It is true that we in America are living in a glass house to some extent in these matters, but where in all Germany is there any modern sculpture to compare with our Nathan Hale, our Minute Man, and that most spirited bit of modern plastic art in all the world, the Shaw Monument in Boston? You cannot stand in front of it without keeping time, and here lips of bronze sing the song of patriotism till your heart thumps, and you are ready to throw up your hat as the splendid young figure and his negro soldiers march by — and they do march by! It is almost a consolation for what Boston has done to that gallant soldier and humble servant of God, that modest gentleman, Phillips Brooks. In a statue to him they have travestied the virtues he expounded, slain the ideal of the Christ he preached, theatricalized the least theatrical of men, and placed this piece of mortifying misunderstanding in bronze under the very eaves of the house that grew out of his simple eloquence. There is in Leipsic a similar misdemeanor in a statue of Beethoven. He sits, naked to the waist, in a bronze chair, with a sort of bath-towel drapery of colored marble about his legs, and an eagle in front of him. He has a chauffeurish expression of anxious futility, as though he were about to run over the eagle.

Men are without great dreams in these days, and art is elaborate and fussy and self-conscious. The technical part of the work is predominant. One sees the artist holding up a mirror to himself as he works. Pygmalion congratulates the statue upon the fact that he carved it, instead of being lost in the love of creating. It is as though a lover should sing of himself instead of singing of his lady. The subtle poison of self-advertisement has crept in, and peers like a satyr from the picture and from the statue. Even the most prominent name in German music at this writing is that of a man who is notorious as an expert salesman of symphonic sensationalism.

Though the streets are so well kept, the buildings in these miles of new streets are flimsy-looking, and evidently the work of the speculative builder. The more pretentious buildings ape a kind of Nuremberg Renaissance style, and are as effective as a castle made of cardboard. This does not imply that there are not simple and solid buildings in Berlin and, in the case of the new library and a score of other buildings, worthy architecture; but the general impression is one of haste multiplied by plaster.

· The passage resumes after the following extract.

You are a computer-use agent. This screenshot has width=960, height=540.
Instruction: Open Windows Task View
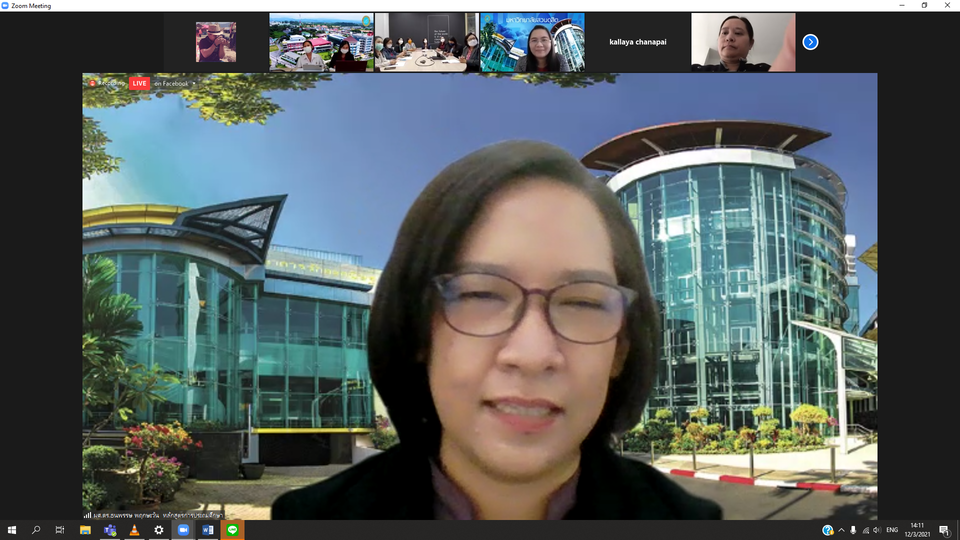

The whole city blossoms with statuary, like a cosmopolitan 'Arriet who cannot get enough flowers and feathers on her Sunday hat. A certain comic anthropomorphism is to be seen, even on the balustrades of the castle, where the good Emperor William is posed as Jupiter, the Empress Augusta as Juno, Emperor Frederick as Mars, and his wife as Minerva! On the facades of houses, on the bridges, on the roofs of apartment houses, on the hotels even, and scattered throughout the public gardens, are scores of statues, and they are for the most part what hastily ordered, swiftly completed art, born of the dollar instead of the pain and travail of love and imagination, must always be.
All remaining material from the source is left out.